# TASK INSTRUCTIONS
Where does "each" occur in the listing? Copy every line that holds it.

#### EXERCISE INPUT

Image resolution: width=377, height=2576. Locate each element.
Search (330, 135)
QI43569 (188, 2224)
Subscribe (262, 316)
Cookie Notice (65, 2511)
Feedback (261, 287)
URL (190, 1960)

########
#### EXERCISE INPUT

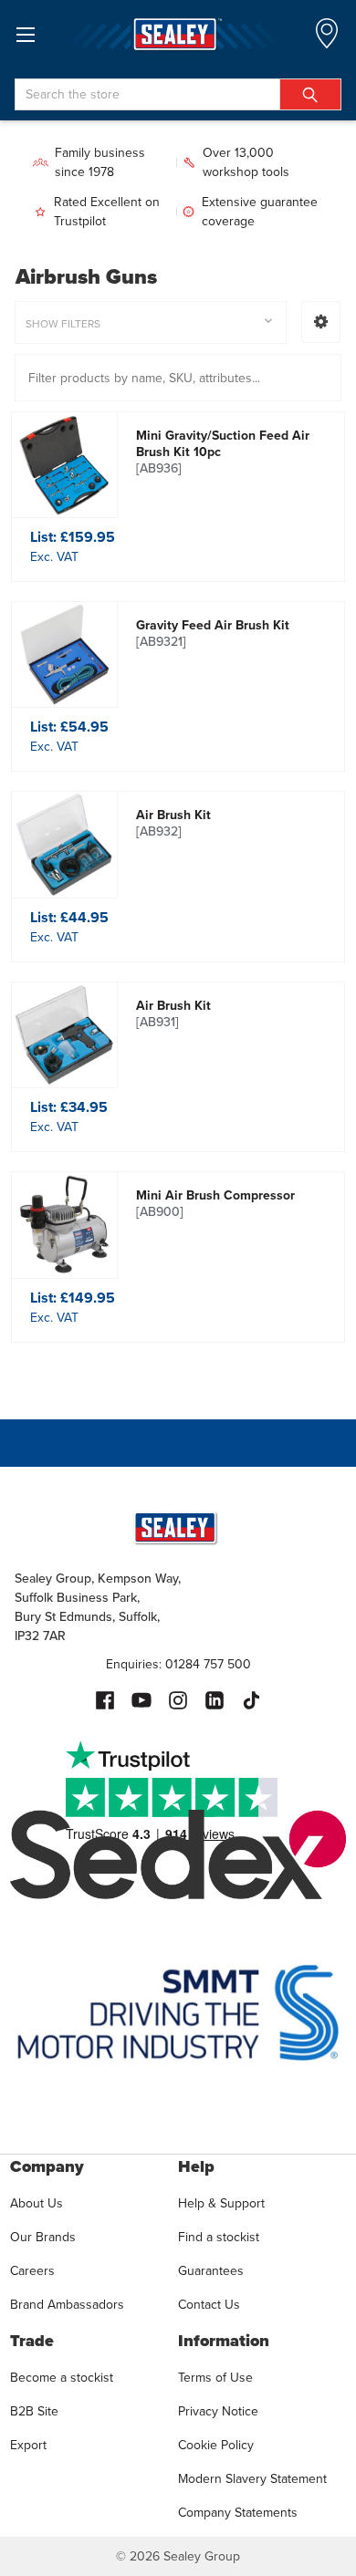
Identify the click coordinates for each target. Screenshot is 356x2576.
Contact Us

########

# ANSWER TO THE EXERCISE
Image resolution: width=377, height=2576. Locate each element.
Identify the click coordinates for each target. Screenshot is 356x2576.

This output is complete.